PROBLEM:
Write out the items below word for word, starting with the line that contains "has height=2576, width=1154." and going on through the end of the items. Leave the pictures out.
==== MATERIAL FOR THE TASK
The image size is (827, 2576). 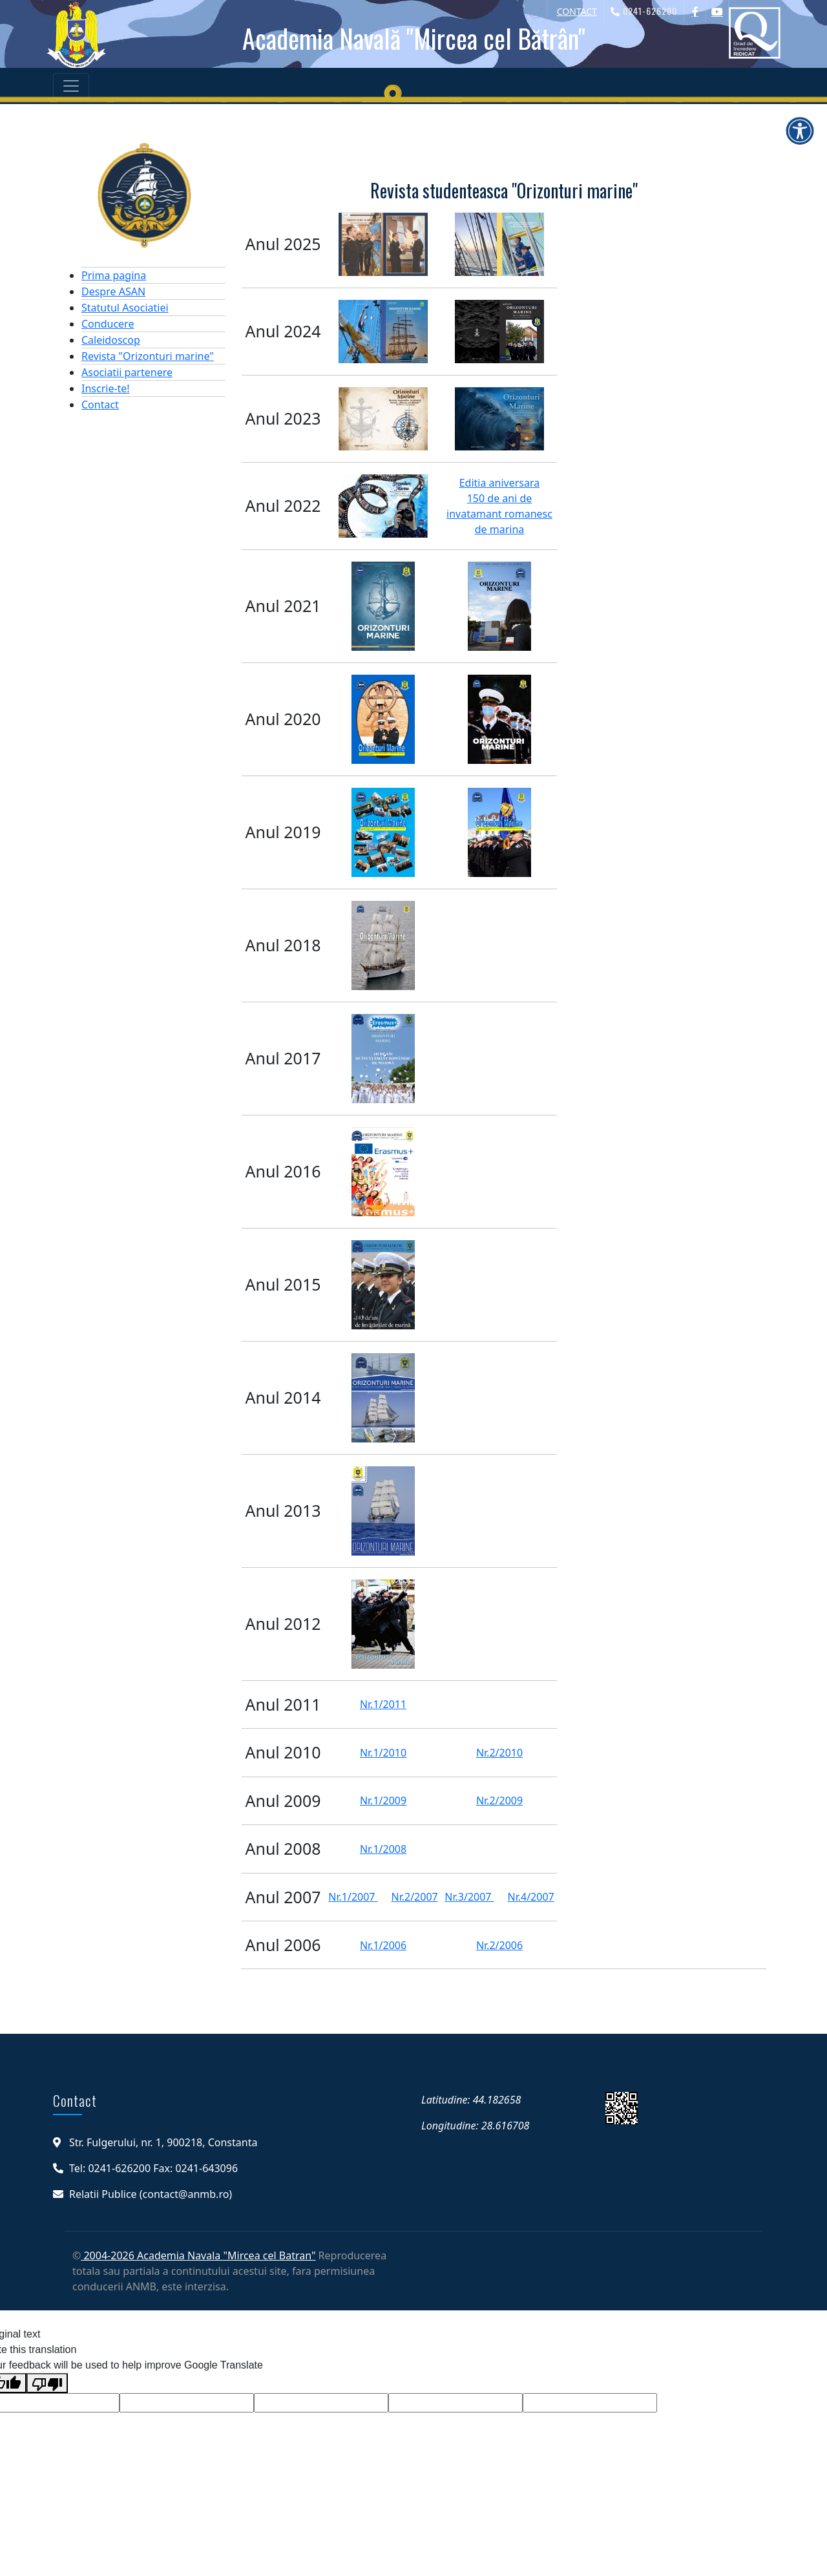 What do you see at coordinates (47, 2383) in the screenshot?
I see `[Poor translation]` at bounding box center [47, 2383].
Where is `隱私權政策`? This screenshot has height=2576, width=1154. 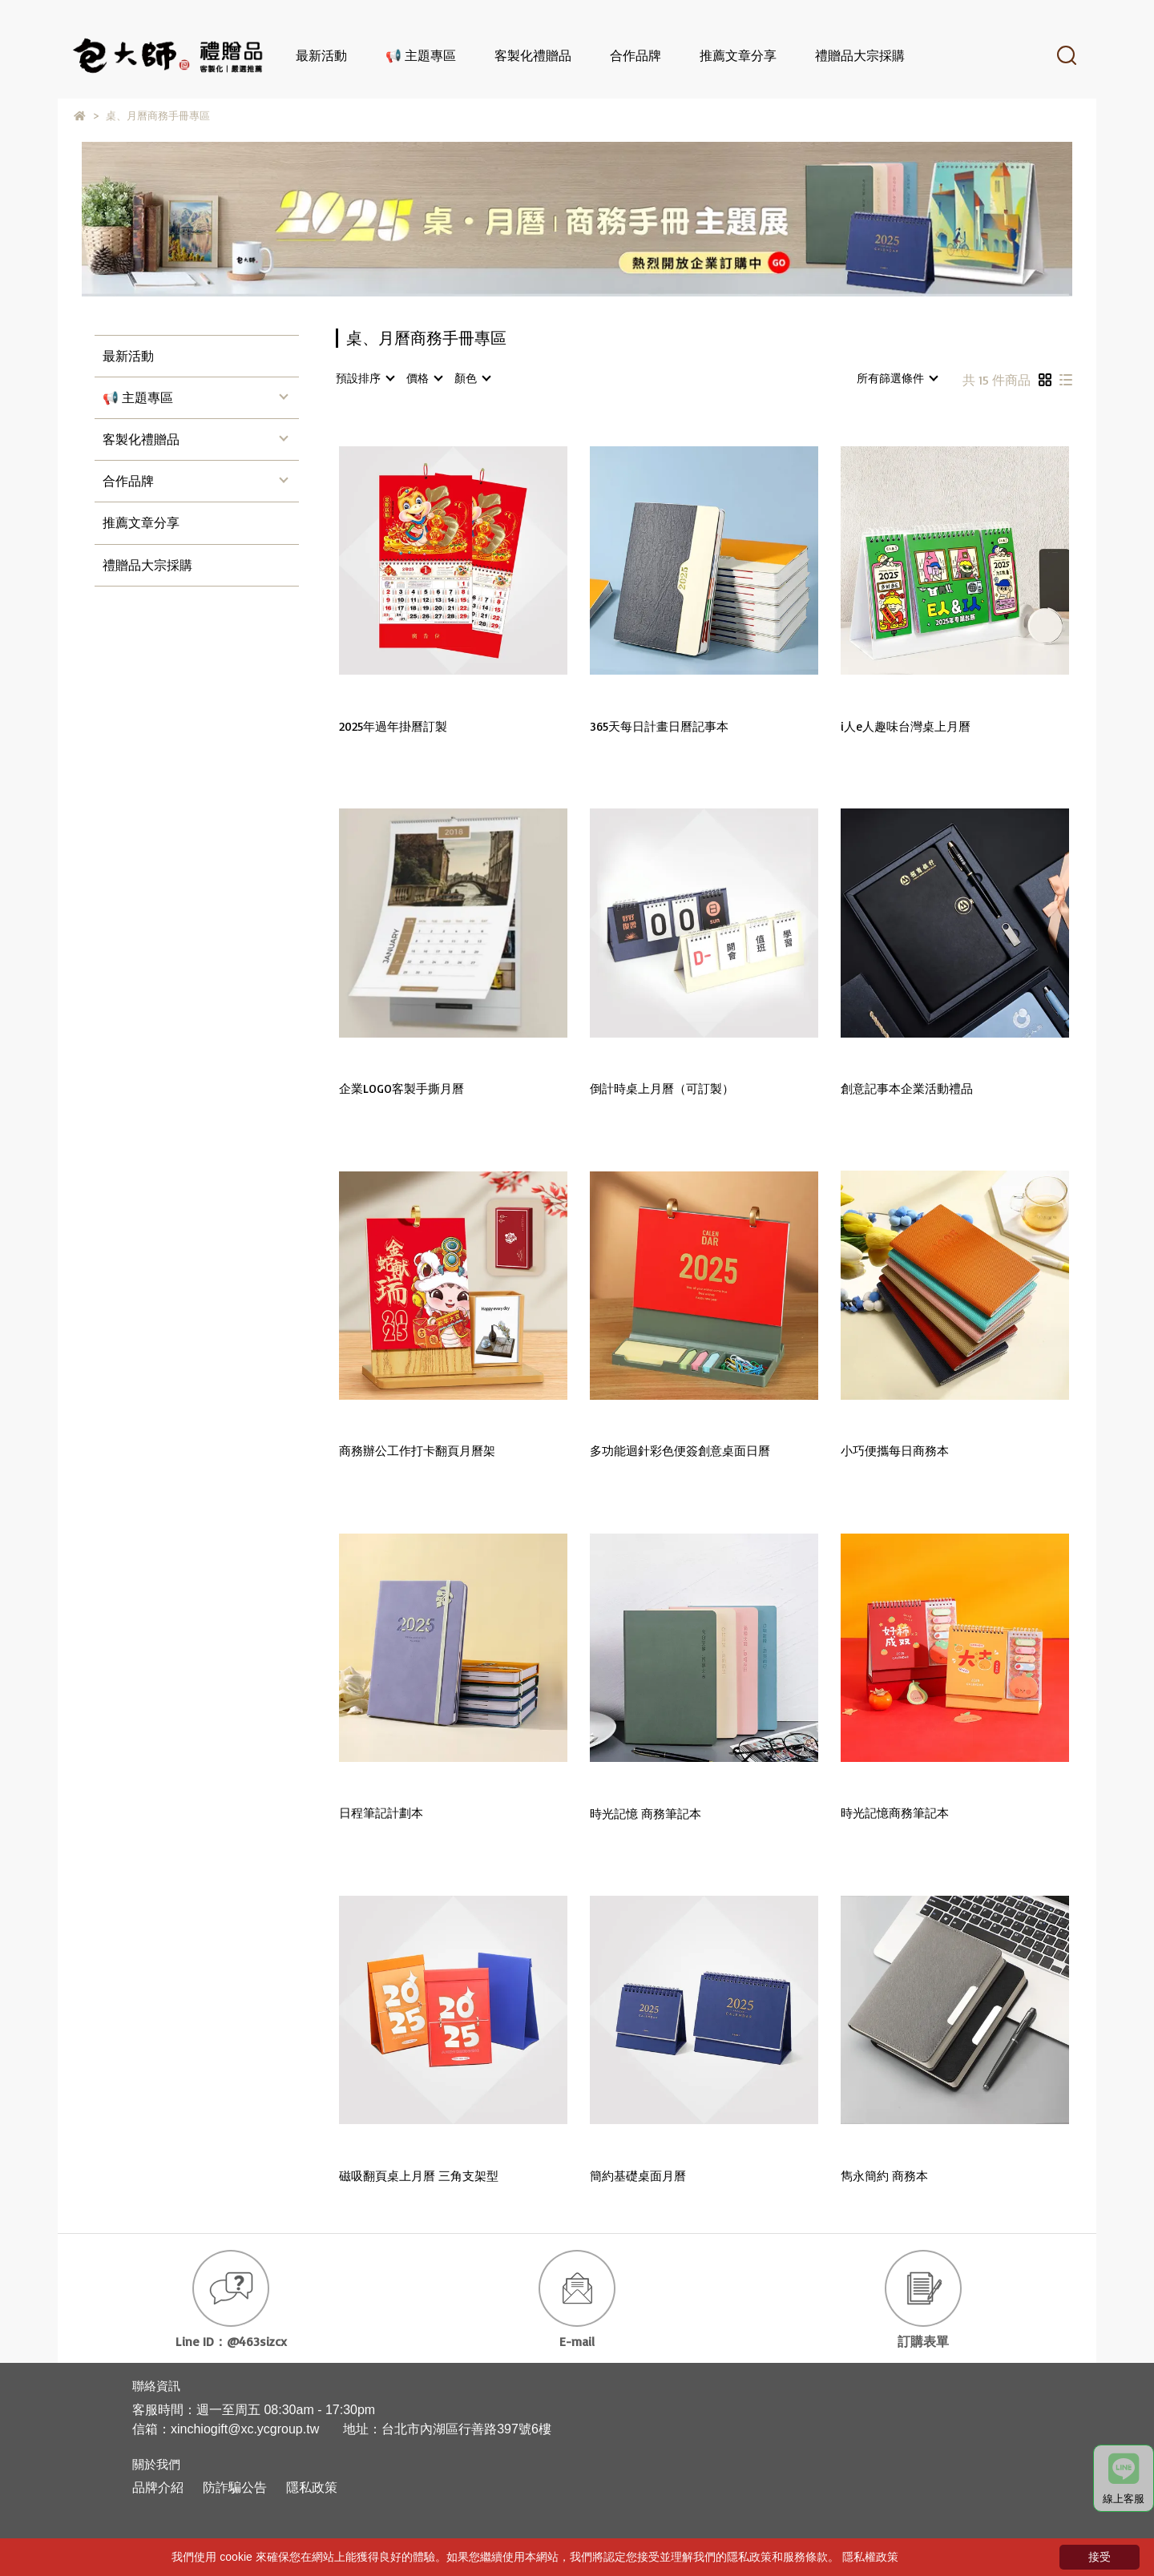
隱私權政策 is located at coordinates (870, 2556).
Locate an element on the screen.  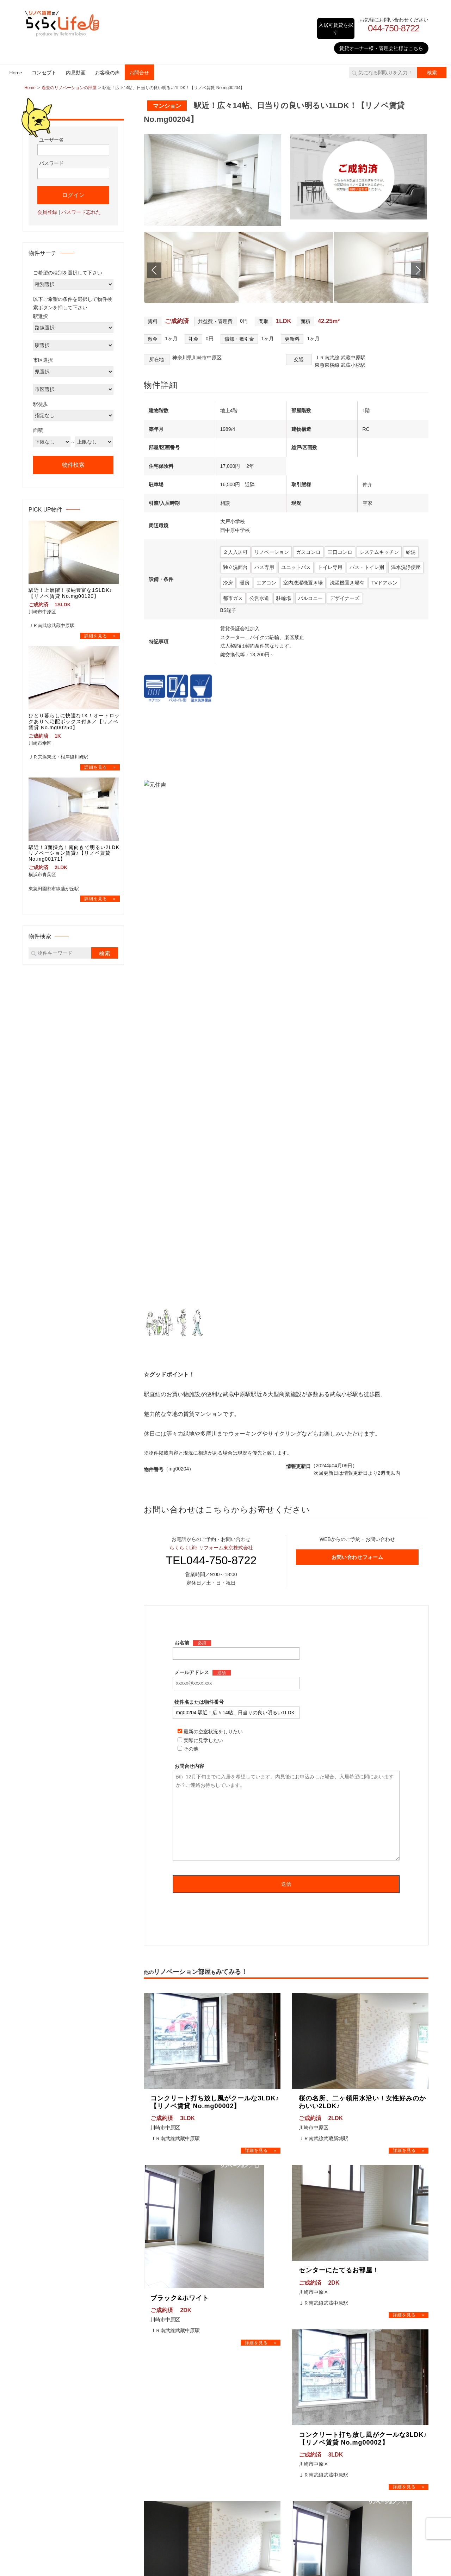
Home is located at coordinates (15, 66).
========
TASK RESULT:
Where is `隱私權政策`? This screenshot has height=2576, width=1154. 
隱私權政策 is located at coordinates (870, 2556).
Locate an element on the screen.  
Home is located at coordinates (15, 66).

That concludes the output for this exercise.